Despite Level notifying the parties that it wished to be joined to proceedings before any order was sealed, the parties proceeded to finalise the order. On 18 February a formal application was made by Level to be joined to proceedings and Newton J granted the application on paper the same day. Mr and Mrs Simon continued to exclude Level from correspondence and refused to provide a copy of the draft order as agreed and also sought to have the order approved without involving Level in correspondence. On 5 March 2021 Level issued an application, having not been aware that the order had been sealed, seeking disclosure from Mr and Mrs Simon, case management directions and an order that no substantive order should be made prior to the hearing. On 17 March 2021 Holman J ordered that the consent order be stayed and on 19 March he made a freezing order in relation to the marital assets.

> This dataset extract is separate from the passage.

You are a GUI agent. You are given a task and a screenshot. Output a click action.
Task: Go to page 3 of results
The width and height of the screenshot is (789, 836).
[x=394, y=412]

On 6 April 2021, Level issued proceedings for repudiatory breach of contract, procuring a breach of contract by the husband, procuring a court order by fraud and unlawful means conspiracy. The matter came to trial on 21 March 2022, at which point the husband agreed to the consent order being set aside. Due to the delay this late admission caused, indemnity costs were awarded against the husband. The Judge also concluded that the test for joiner of proceedings under FPR rule 9.26B(1)(b) had been satisfied and Level should be joined as a party to proceedings.
The husband appealed, amongst other points, against the judge’s decision to join Level as a party to the divorce proceedings.
The Legal Position
By virtue of s58A(1)(b) Courts and Legal Services Act 1990, ('CLSA 1990') family proceedings 'cannot be the subject of an enforceable conditional fee agreement'. Legal aid was also largely removed for financial remedy proceedings by the Legal Aid Sentencing and Punishment of Offenders Act 2012, meaning that there is little to no funding for an impecunious party in divorce proceedings.

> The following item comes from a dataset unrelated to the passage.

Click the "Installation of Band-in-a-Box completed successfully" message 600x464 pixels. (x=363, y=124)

In order to assist with the inequality of arms, Section 22ZA MCA 1973 was inserted by LASPO 2012 which permits the Court with jurisdiction to make an order for a financially stronger party to pay a costs allowance to the weaker party to fund financial remedy proceedings. However the applicant must however be able to show that they could not source funding of legal fees by other means. In the present case, any application made by the wife would have failed on the basis that litigation funding was available.

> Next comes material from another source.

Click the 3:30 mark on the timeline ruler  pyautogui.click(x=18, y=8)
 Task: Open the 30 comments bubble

Therefore, litigation loans are particularly important in matrimonial proceedings to ensure access to justice.
Lady Justice King noted the importance of litigation funding in matrimonial proceedings. The recent decision of R (PACCAR Inc) v Competition Appeal Tribunal  UKSC 28 was also considered however it was found that this could be distinguished on the basis that this was an agreement for a loan to be paid back with interest, rather than for a percentage of damages to be payable.
It was found there were significant public policy points for consideration due to need for access to justice in divorce proceedings and the lack of alternative funding. Additionally, the position of a standard litigation lender differs from this type of litigation funding where the loan is unsecured.
Lady Justice King held that it is very rare for litigation funders to be provided party status in proceedings and they will need to satisfy the provisions of FPR r. 9.26B. They will also need to show that they are not able to otherwise secure the loan. Due to the nature of these loans and the circumstances, litigation funders should have some level of protection. Therefore, in circumstances such as this, where the parties have colluded to agree a settlement which would defeat its ability to recover the loan amount, it is appropriate for the lender to be joined as a party. Therefore the appeal was allowed.
This is an interesting decision, particularly in the shadow of the recent PACCAR judgment which is expected to significantly change the landscape on litigation funding. It is highly unusual, and arguably champertous, for a litigation funder to have any control in the proceedings itself. However, in matrimonial proceedings, the Court clearly recognise the importance of litigation funding in achieving access to justice. Without this form of funding, significant issues in proceedings could be encountered where one party has limited capital however it could equally be said that a funder should not have this level of control in the proceedings, ultimately impinging on the level of justice actually achieved.